Tout s’est ouvert avec les baies des verrières courbes du Crystal Palace qui abrita la première Exposition universelle à Londres en 1851. Là, l’architecte Paxton s’était génialement inspiré de l’architecture des jardins et des constructions des loisirs, pour créer un nouvel ordre d’architecture tout en transparence. La France répondit, en 1855, avec son majestueux palais de l’Industrie, comme une neuve cathédrale du futur technologique enfin réalisé sur Terre. A la vérité, on rivalisa d’audace en élevant les capacités de la portance, qui permettaient de jeter des arcs immenses pour laisser de vastes espaces ouverts à la lumière. Et ce progrès fut mis en oeuvre grâce à la nouvelle architecture des ponts en fer, désormais appliquée aux bâtiments.
C’est ainsi qu’on put enfin largement évider les murs et donc les remplacer par du verre, pour laisser couler les flux lumineux du dehors. Ce qui achevait la réalisation même du programme que les architectes médiévaux, dont Villard de Honnecourt, avaient lancé. Quand ils avaient commencé à monter les murs des églises romanes vers les hauteurs des arcs brisés du gothique, et par l’effet du déplacement des structures portantes vers l’extérieur du bâtiment. Ainsi, ces ingénieurs médiévaux purent-ils affiner et vider les hautes murailles pour y inclure des vitraux en une scénographie de lumières colorées, qui devait évoquer la Jérusalem céleste descendue sur Terre. Comme l’exigeait le programme religieux et monarchique de droit divin, servi et soutenu par le progrès technique.

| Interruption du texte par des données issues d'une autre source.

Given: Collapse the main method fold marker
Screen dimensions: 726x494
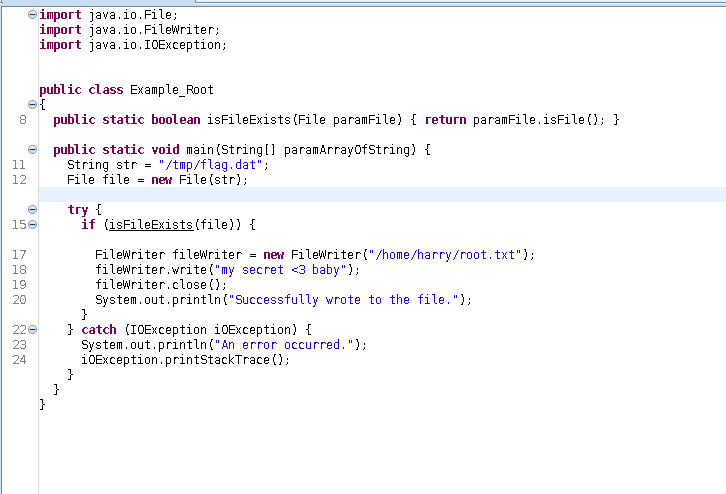Looking at the screenshot, I should tap(33, 150).
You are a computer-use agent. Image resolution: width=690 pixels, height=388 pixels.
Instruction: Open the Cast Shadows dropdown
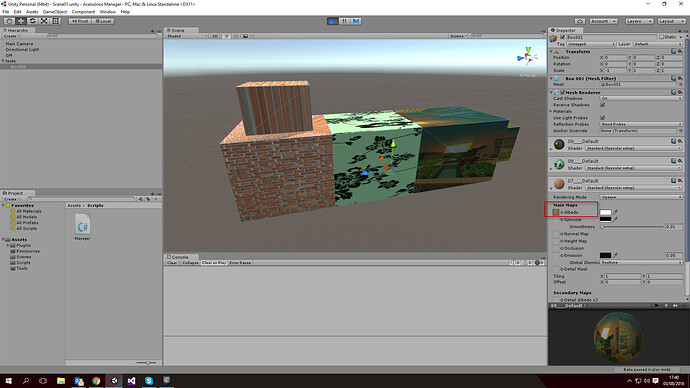(x=641, y=99)
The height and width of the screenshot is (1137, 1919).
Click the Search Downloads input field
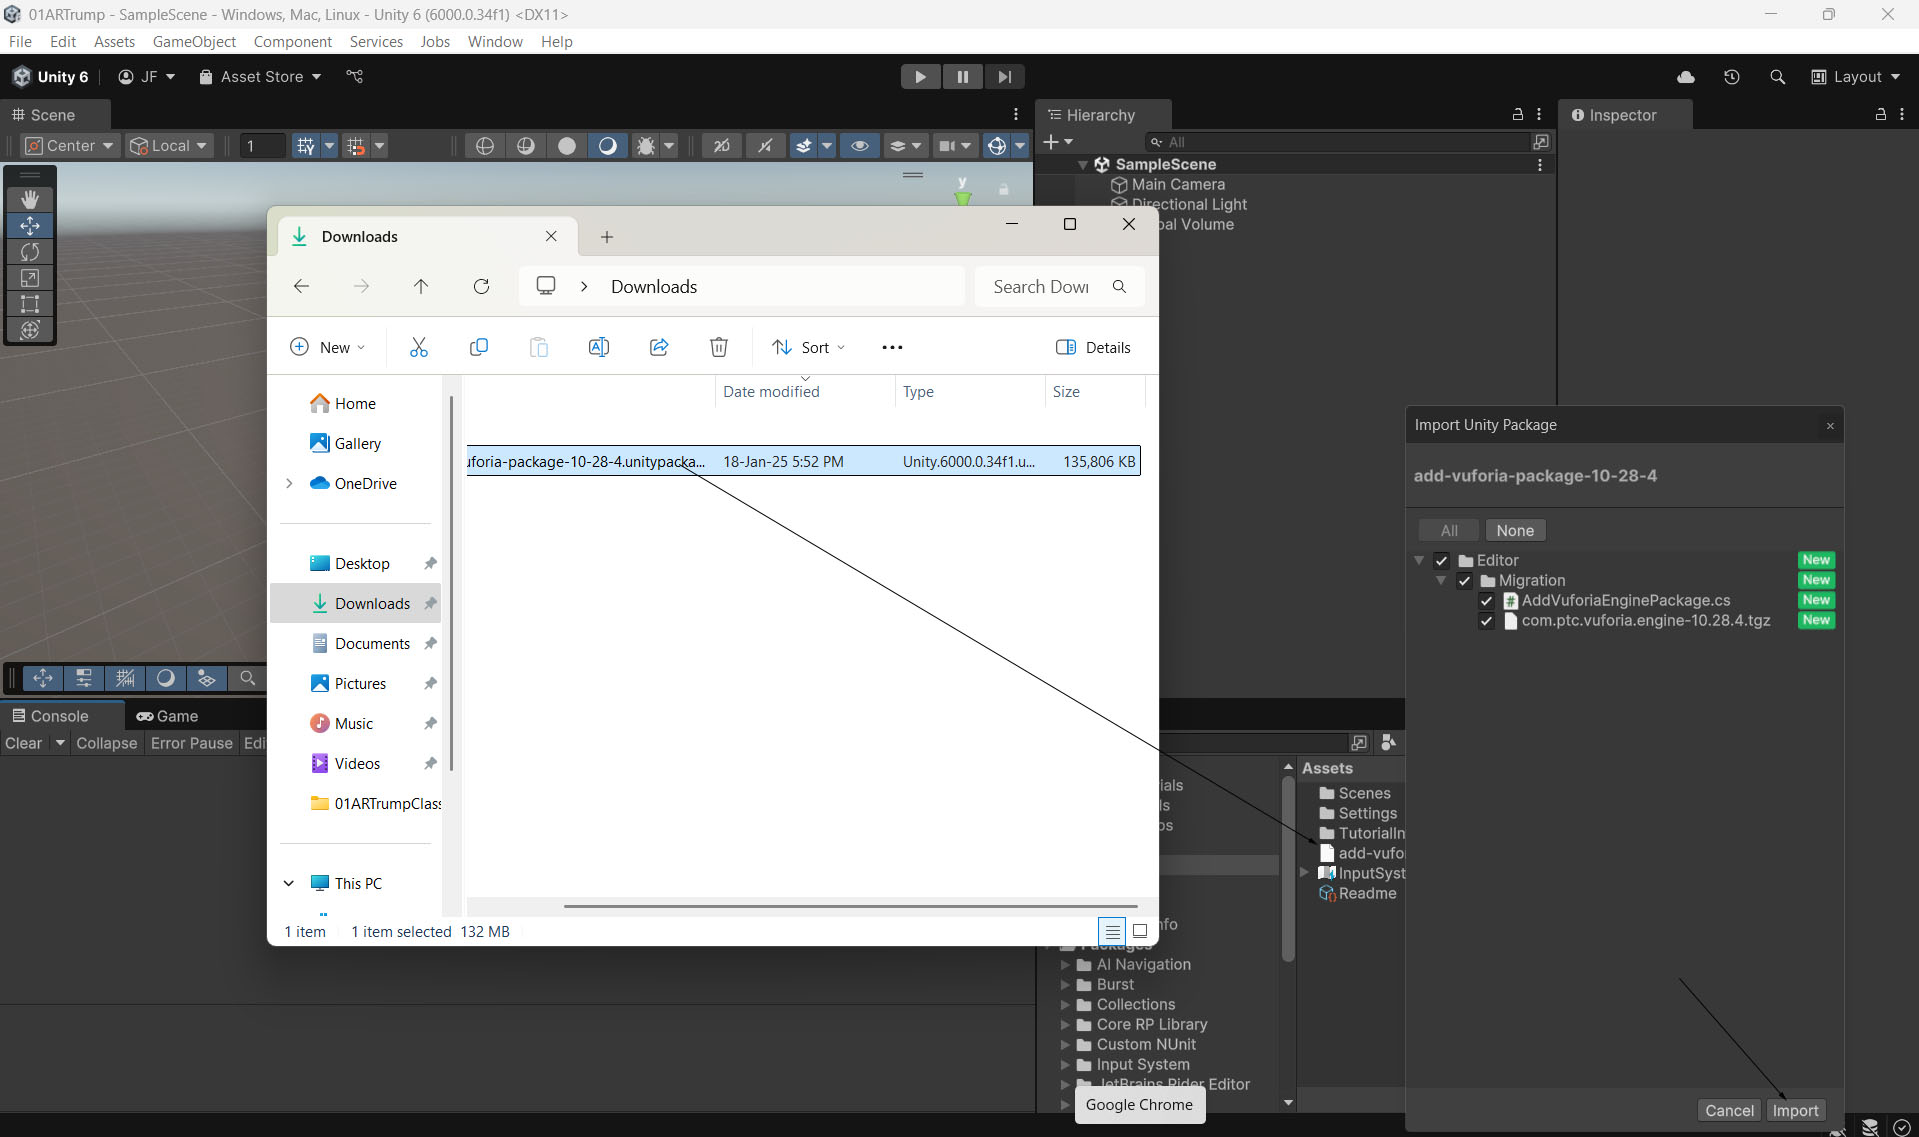1040,287
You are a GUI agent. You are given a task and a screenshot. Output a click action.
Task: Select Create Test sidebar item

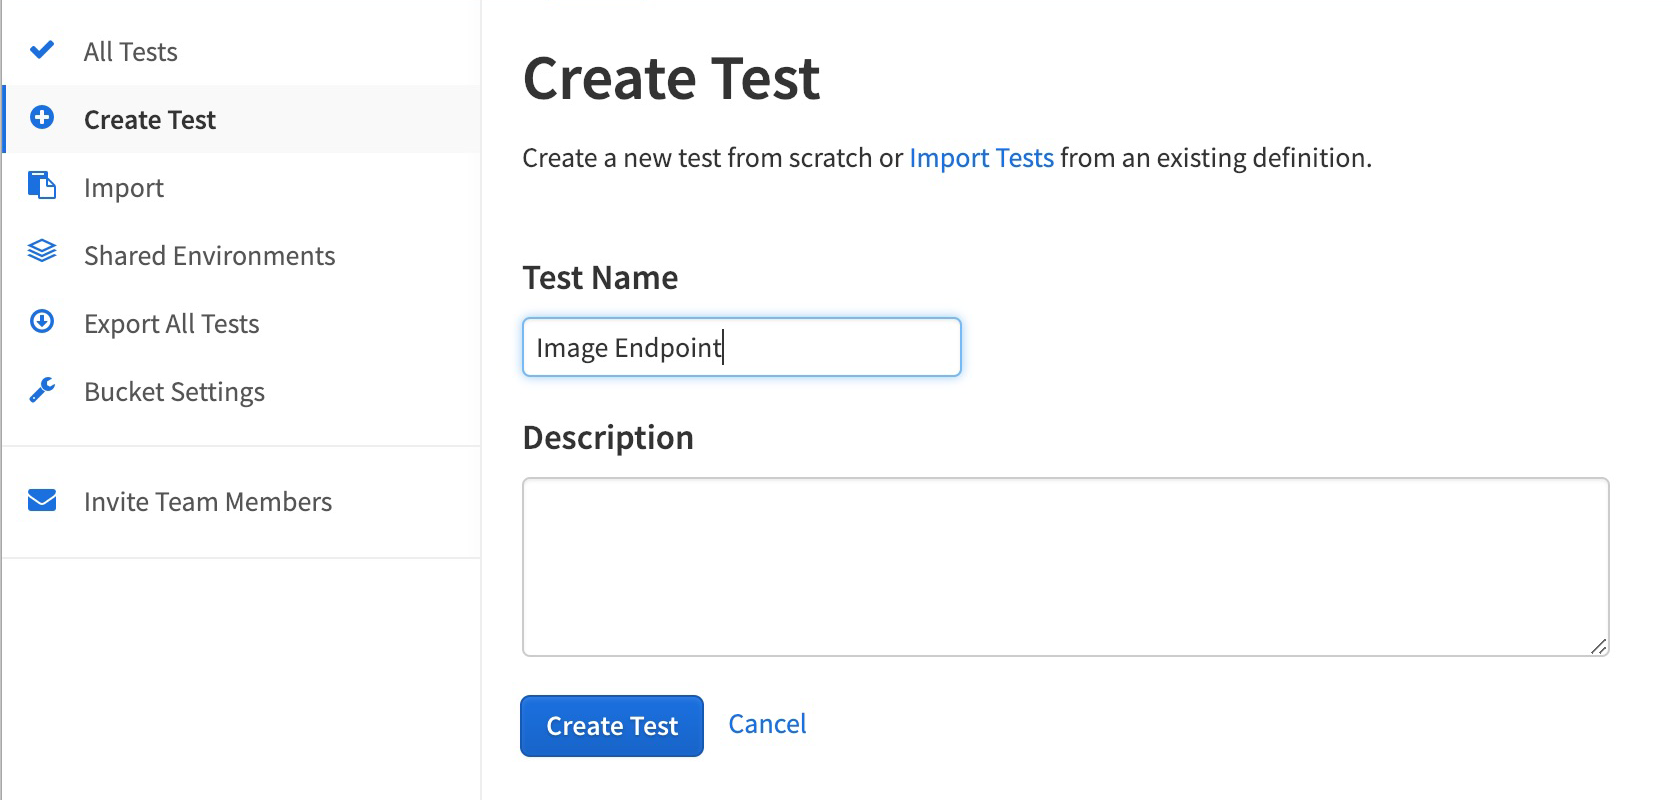242,120
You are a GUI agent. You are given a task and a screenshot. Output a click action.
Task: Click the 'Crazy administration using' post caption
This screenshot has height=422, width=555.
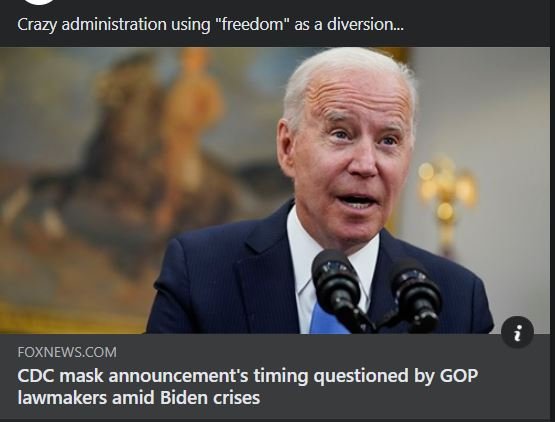210,24
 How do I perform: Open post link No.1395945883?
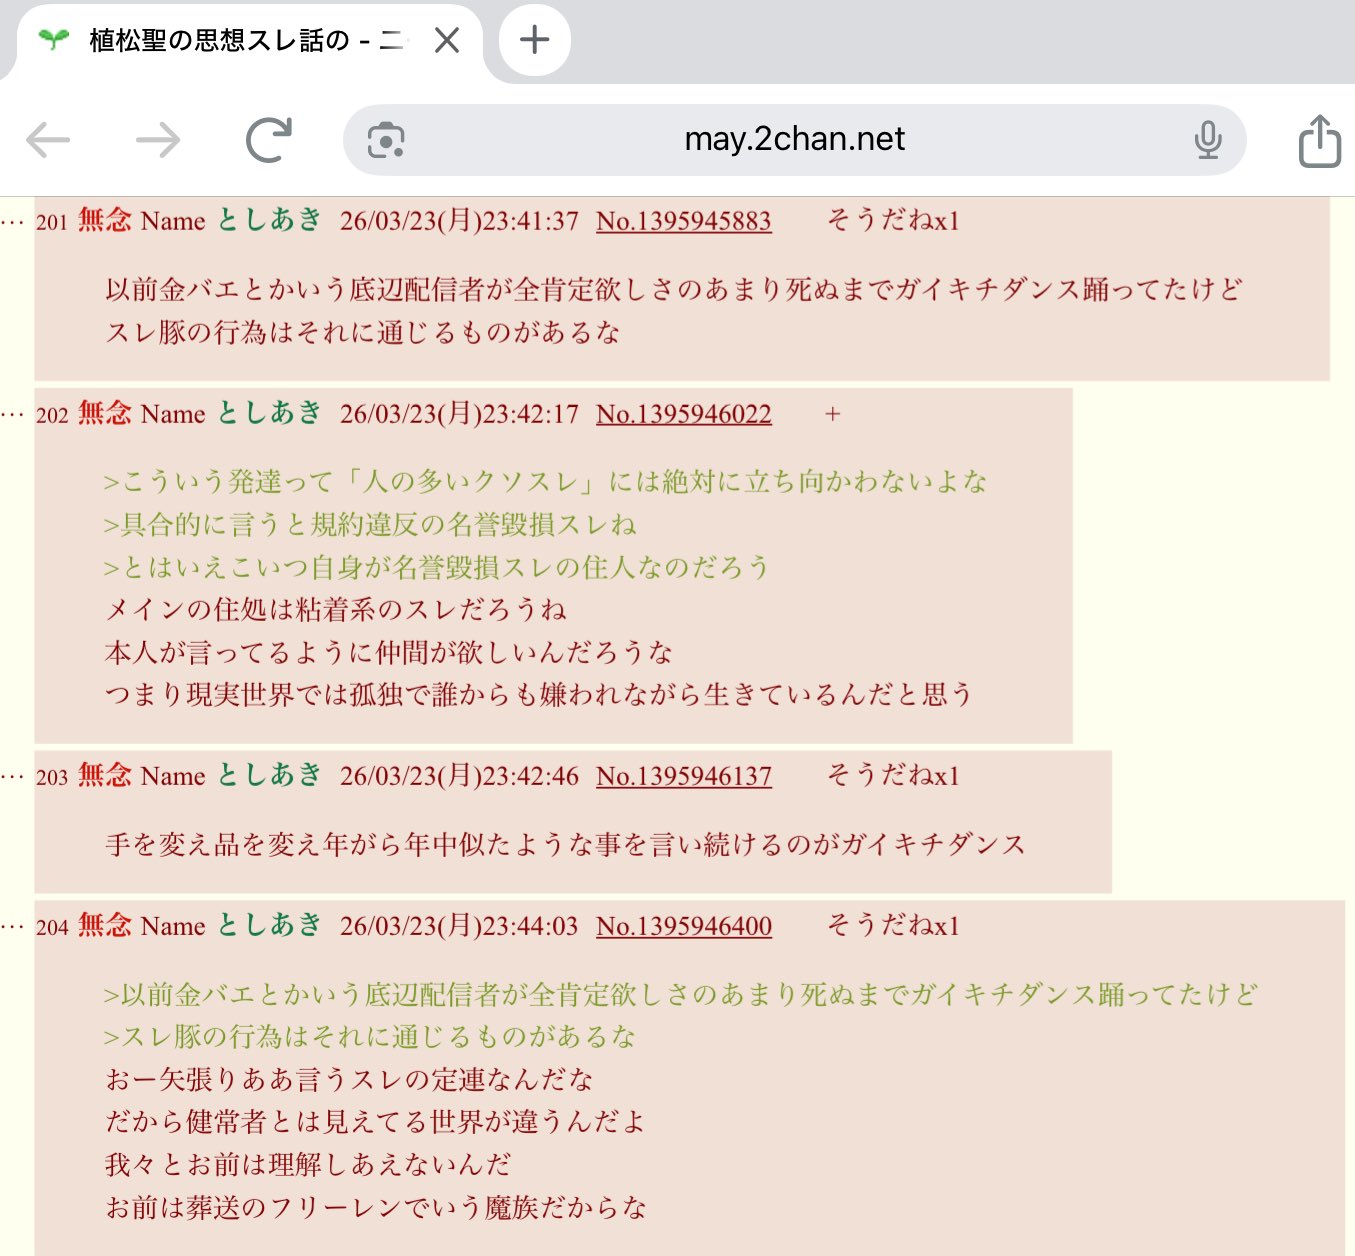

Les Expositions universelles du XIXe siècle progressèrent sur le mode pacifique d’une lutte économique et technologique, et des arts aussi. Car, on ajouta vite aux machines, exposées dans la nef de la grande salle des Machines du palais de l’Industrie à Paris, des oeuvres d’art qui devaient manifester la suprématie culturelle des pays organisateurs de ces événements, d’abord nationaux puis mondiaux. Bien sûr, les architectures étaient préalablement testées ou présentées, esthétiquement et techniquement, dans d’admirables aquarelles jetées selon l’art des régles de présentations inchangées depuis le baroque ou l’âge classique. Aujourd’hui, nous savons que ces épures sont des oeuvres en soi, et Orsay les expose savamment. Tellement elles expriment le rêve ou l’utopie dans la transparence des aquarelles, qui évoquent déjà nos rendus en 3D.
Dans le même temps, les Expositions universelles inventaient tout le XXe siècle du progrès précipité en roue libre. Et vers des cieux invraisemblables pour l’époque, puisqu’on osa des tours verticales jusqu’à 300 mètres de hauteur, et vite assemblées en des poutres métalliques rivetées à chaud sur les lieux d’assemblage et selon les dispositifs mis en oeuvre par l’ingénieur Eiffel, qui était le plus grand spécialiste mondial de la construction des ponts en fer. On le constate, à l’identique de la révolution techno-artistique que fut la Renaissance aux quattrocento et cinquecento, le créateur d’utopie au XIXe siècle était autant un artiste qu’un architecte, et plus encore, il était un ingénieur comme Vinci en son temps. Il est utile de rappeler que Vinci vécut surtout de ses travaux d’ingénieur pour la guerre ou pour l’urbanisme, plutôt qu’il fît fortune avec ses oeuvres picturales réalisées pour le prestige ou pour le "fun", si l’on peut ainsi dire.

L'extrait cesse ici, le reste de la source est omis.